• **What is being asked**: Range to output from the entries below: the line containing "投資人關係 (869, 16)" through the line containing "公司治理 (951, 1917)". Set it down exactly, ends included, nothing else.

• **The data**:
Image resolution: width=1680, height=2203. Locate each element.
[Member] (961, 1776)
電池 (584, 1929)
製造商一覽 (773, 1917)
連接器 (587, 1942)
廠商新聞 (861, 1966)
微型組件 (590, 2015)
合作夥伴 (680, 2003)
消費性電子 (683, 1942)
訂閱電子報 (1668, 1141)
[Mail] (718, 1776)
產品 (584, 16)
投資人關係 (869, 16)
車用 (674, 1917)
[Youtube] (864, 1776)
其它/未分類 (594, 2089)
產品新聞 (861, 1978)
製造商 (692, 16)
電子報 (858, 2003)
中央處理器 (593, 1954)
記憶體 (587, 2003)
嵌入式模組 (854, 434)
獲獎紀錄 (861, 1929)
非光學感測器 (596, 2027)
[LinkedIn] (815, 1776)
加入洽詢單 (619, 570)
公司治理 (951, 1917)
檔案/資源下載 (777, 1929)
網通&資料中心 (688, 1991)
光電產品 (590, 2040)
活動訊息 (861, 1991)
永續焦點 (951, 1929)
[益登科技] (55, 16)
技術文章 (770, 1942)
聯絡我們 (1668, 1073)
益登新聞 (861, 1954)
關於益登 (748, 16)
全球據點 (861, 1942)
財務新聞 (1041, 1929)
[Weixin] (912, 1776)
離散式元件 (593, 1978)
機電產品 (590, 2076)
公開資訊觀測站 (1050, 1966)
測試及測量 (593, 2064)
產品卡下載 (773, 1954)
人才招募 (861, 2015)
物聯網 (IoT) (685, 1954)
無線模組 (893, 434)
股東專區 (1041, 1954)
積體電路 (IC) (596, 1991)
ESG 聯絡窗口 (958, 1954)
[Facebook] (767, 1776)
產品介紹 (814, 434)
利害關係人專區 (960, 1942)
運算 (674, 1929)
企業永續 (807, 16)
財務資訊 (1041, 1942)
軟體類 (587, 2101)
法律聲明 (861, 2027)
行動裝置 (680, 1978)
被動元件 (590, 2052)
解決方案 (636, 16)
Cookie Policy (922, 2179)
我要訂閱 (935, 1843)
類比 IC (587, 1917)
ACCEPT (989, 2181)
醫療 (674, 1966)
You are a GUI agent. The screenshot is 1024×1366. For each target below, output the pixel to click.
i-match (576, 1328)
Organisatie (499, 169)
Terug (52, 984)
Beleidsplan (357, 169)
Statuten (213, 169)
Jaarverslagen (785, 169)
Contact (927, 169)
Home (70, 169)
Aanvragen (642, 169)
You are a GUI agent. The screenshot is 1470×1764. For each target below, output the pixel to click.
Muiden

• **Task result**:
投資人關係 (869, 16)
車用 (674, 1917)
[Youtube] (864, 1776)
其它/未分類 (594, 2089)
產品新聞 (861, 1978)
製造商 (692, 16)
電子報 (858, 2003)
中央處理器 (593, 1954)
記憶體 (587, 2003)
嵌入式模組 (854, 434)
獲獎紀錄 (861, 1929)
非光學感測器 (596, 2027)
[LinkedIn] (815, 1776)
加入洽詢單 (619, 570)
公司治理 (951, 1917)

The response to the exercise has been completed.